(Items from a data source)
-- Opening Marker --

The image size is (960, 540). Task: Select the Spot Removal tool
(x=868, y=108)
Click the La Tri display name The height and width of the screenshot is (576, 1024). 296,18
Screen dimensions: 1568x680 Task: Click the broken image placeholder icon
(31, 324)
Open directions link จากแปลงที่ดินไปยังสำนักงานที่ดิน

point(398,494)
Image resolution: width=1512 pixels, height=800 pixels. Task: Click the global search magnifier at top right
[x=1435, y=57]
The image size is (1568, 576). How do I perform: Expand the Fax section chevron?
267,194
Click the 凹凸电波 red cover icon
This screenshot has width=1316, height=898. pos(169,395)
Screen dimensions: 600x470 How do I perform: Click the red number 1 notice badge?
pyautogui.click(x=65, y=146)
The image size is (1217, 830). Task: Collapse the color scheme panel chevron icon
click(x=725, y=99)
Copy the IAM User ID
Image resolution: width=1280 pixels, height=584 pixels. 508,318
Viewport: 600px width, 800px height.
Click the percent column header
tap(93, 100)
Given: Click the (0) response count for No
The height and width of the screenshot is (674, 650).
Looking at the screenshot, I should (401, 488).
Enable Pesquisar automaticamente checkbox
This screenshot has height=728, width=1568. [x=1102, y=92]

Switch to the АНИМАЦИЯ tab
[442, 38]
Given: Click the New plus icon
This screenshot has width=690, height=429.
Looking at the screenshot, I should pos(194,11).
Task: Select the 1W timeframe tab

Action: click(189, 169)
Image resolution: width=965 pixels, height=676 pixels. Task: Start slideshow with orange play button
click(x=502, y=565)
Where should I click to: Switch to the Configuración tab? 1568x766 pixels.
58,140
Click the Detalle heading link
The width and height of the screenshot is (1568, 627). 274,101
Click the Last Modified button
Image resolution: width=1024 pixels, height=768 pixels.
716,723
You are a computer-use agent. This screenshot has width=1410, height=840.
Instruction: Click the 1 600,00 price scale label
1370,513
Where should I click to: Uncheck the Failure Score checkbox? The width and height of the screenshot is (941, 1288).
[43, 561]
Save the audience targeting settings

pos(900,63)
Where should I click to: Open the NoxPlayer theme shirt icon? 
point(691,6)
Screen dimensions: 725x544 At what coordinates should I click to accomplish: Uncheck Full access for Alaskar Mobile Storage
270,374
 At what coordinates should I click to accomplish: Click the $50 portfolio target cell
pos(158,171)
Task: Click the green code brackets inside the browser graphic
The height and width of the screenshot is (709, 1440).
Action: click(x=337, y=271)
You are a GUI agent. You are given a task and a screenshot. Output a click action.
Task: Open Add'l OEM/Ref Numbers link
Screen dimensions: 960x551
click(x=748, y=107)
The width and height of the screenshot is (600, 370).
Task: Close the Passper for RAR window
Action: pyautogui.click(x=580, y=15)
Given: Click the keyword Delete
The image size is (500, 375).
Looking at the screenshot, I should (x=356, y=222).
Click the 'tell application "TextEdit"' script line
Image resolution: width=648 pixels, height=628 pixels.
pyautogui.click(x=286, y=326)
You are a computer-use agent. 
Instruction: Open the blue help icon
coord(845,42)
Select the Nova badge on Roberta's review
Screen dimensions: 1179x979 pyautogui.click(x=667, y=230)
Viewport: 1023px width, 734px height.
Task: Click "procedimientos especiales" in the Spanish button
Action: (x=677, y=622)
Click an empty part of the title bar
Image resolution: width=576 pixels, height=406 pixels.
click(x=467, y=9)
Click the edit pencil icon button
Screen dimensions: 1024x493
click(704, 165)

-- Closing Marker --

__TASK DIRECTIONS__.
Give back every record exactly.

__RESULT OF THE EXERCISE__.
The image size is (960, 540). Task: Select the Spot Removal tool
(x=868, y=108)
Click the La Tri display name The height and width of the screenshot is (576, 1024). 296,18
Screen dimensions: 1568x680 Task: Click the broken image placeholder icon
(31, 324)
Open directions link จากแปลงที่ดินไปยังสำนักงานที่ดิน

point(398,494)
Image resolution: width=1512 pixels, height=800 pixels. Task: Click the global search magnifier at top right
[x=1435, y=57]
The image size is (1568, 576). How do I perform: Expand the Fax section chevron?
267,194
Click the 凹凸电波 red cover icon
This screenshot has width=1316, height=898. pos(169,395)
Screen dimensions: 600x470 How do I perform: Click the red number 1 notice badge?
pyautogui.click(x=65, y=146)
The image size is (1217, 830). Task: Collapse the color scheme panel chevron icon
click(x=725, y=99)
Copy the IAM User ID
Image resolution: width=1280 pixels, height=584 pixels. 508,318
Viewport: 600px width, 800px height.
Click the percent column header
tap(93, 100)
Given: Click the (0) response count for No
The height and width of the screenshot is (674, 650).
Looking at the screenshot, I should (401, 488).
Enable Pesquisar automaticamente checkbox
This screenshot has height=728, width=1568. [x=1102, y=92]

Switch to the АНИМАЦИЯ tab
[442, 38]
Given: Click the New plus icon
This screenshot has width=690, height=429.
Looking at the screenshot, I should pos(194,11).
Task: Select the 1W timeframe tab

Action: click(189, 169)
Image resolution: width=965 pixels, height=676 pixels. Task: Start slideshow with orange play button
click(x=502, y=565)
Where should I click to: Switch to the Configuración tab? 1568x766 pixels.
58,140
Click the Detalle heading link
The width and height of the screenshot is (1568, 627). 274,101
Click the Last Modified button
Image resolution: width=1024 pixels, height=768 pixels.
716,723
You are a computer-use agent. This screenshot has width=1410, height=840.
Instruction: Click the 1 600,00 price scale label
1370,513
Where should I click to: Uncheck the Failure Score checkbox? The width and height of the screenshot is (941, 1288).
[43, 561]
Save the audience targeting settings

pos(900,63)
Where should I click to: Open the NoxPlayer theme shirt icon? 
point(691,6)
Screen dimensions: 725x544 At what coordinates should I click to accomplish: Uncheck Full access for Alaskar Mobile Storage
270,374
 At what coordinates should I click to accomplish: Click the $50 portfolio target cell
pos(158,171)
Task: Click the green code brackets inside the browser graphic
The height and width of the screenshot is (709, 1440).
Action: click(x=337, y=271)
You are a GUI agent. You are given a task and a screenshot. Output a click action.
Task: Open Add'l OEM/Ref Numbers link
Screen dimensions: 960x551
click(x=748, y=107)
The width and height of the screenshot is (600, 370).
Task: Close the Passper for RAR window
Action: pyautogui.click(x=580, y=15)
Given: Click the keyword Delete
The image size is (500, 375).
Looking at the screenshot, I should (x=356, y=222).
Click the 'tell application "TextEdit"' script line
Image resolution: width=648 pixels, height=628 pixels.
pyautogui.click(x=286, y=326)
You are a computer-use agent. 
Instruction: Open the blue help icon
coord(845,42)
Select the Nova badge on Roberta's review
Screen dimensions: 1179x979 pyautogui.click(x=667, y=230)
Viewport: 1023px width, 734px height.
Task: Click "procedimientos especiales" in the Spanish button
Action: (x=677, y=622)
Click an empty part of the title bar
Image resolution: width=576 pixels, height=406 pixels.
click(x=467, y=9)
Click the edit pencil icon button
Screen dimensions: 1024x493
click(704, 165)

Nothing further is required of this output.